I agree with that being fastest, but not cheapest.

In my experience these one off reports are very brittle. The app ends up making schema changes that are breaking to these one off reports, and you usually don’t find out until it goes to production.

I’ve dealt with the maintenance nightmare before. At current gig we’re exploring solutions, curious what a robust pipeline looks like in 2025.

The ORM piece is interesting — we use ActiveRecord and Ruby, and accidentally breaking schema changes within app will get caught by the unit test suite. I would love for a way to bring OLAP reports in similarly to test at CI time.

Why not test the OLAP reports?

Surely there is a way to run a raw query in Rails/ActiveRecord and use it in a smoke test?
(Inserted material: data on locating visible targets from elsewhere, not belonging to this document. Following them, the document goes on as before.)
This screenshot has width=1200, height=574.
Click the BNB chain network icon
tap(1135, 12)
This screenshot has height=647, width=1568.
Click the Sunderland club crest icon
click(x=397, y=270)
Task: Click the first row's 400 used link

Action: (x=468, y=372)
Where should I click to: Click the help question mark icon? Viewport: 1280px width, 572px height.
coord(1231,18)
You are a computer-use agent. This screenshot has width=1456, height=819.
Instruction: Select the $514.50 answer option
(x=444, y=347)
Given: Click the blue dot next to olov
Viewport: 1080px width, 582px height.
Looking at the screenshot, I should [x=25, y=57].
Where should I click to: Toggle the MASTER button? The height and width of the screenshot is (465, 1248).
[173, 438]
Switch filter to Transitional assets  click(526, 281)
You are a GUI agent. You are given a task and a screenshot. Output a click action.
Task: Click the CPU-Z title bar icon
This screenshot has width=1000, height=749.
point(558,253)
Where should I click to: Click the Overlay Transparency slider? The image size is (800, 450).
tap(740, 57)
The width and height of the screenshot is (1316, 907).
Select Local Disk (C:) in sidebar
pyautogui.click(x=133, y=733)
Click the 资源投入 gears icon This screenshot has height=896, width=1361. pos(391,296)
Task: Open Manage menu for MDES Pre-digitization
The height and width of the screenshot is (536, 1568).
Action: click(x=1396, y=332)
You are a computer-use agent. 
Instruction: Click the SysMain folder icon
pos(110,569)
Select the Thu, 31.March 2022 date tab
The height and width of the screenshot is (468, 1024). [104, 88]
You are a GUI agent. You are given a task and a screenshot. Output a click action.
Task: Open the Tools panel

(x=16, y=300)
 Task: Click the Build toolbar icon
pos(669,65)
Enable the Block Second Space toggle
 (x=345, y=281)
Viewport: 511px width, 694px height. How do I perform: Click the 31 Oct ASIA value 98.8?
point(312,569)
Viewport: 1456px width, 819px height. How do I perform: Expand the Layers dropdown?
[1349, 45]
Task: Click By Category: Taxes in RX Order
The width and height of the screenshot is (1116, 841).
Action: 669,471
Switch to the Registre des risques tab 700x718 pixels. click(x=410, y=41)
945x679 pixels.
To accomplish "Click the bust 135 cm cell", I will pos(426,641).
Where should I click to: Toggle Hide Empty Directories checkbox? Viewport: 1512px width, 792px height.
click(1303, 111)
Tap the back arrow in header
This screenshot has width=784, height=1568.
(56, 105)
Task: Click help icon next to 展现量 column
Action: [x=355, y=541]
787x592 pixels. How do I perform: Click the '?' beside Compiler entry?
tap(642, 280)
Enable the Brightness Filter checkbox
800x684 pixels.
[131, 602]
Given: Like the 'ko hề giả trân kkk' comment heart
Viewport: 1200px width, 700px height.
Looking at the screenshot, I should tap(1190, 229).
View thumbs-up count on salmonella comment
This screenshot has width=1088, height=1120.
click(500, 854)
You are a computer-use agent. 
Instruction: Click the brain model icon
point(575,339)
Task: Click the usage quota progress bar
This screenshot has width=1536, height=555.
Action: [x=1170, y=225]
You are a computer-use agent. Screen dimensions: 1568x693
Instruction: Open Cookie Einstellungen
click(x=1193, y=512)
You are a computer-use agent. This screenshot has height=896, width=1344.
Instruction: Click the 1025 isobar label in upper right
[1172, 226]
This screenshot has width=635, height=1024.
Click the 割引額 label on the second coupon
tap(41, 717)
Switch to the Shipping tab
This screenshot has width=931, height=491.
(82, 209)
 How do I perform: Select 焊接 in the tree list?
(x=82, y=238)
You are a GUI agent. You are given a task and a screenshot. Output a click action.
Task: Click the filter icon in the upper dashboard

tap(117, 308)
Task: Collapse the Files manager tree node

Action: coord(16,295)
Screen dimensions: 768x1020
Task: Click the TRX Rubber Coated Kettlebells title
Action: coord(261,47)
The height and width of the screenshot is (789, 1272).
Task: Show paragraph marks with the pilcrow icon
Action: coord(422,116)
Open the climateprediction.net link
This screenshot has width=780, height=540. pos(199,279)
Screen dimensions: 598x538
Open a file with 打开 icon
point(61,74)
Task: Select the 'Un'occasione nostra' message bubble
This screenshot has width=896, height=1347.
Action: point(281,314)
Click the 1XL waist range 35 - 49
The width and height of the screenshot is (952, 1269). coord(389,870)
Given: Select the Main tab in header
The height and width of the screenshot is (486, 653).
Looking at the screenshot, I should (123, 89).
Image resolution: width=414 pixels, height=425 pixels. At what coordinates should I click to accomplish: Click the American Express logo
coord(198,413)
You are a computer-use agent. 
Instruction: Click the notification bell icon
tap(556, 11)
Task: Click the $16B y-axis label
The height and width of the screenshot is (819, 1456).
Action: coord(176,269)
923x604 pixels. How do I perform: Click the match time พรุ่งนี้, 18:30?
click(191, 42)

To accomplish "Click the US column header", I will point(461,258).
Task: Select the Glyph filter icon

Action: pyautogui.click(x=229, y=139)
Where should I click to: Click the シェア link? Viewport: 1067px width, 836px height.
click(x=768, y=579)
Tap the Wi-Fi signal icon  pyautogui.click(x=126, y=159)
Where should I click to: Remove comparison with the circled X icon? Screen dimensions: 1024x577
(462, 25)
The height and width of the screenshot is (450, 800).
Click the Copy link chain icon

They call this Data Contracts.
I mean, if you're relying on tests to catch schema changes... then test your sql reports? This doesn't seem like an amzingly cool solution but if that's the one you're already using...
I'm one of the Moose maintainers, and yes, most OLAP use cases fall into data warehousing categories where exposing the database to analysts and letting them run loose with SQL is viable. We're seeing more and more that OLAP is becoming a core part of the application stack, for user and agent-facing analytics. There, we see a lot more appetite for building on the analytical stack the way we build on the transactional one.
Without doubt, the majority of the market for OLAP today is still internal warehousing & BI. But the market for using OLAP behind features inside user-facing B2C/B2B apps has been kicking off for quite a few years now. Big consumer apps like Stripe, Uber, Shopify...pretty much every B2B SaaS with a usage/metrics dashboard...they're usually punting queries off to an OLAP to populate those stats/charts. That's where something like this might come in handy, I can't imagine it being using for general internal reporting (in the current form, anyway.)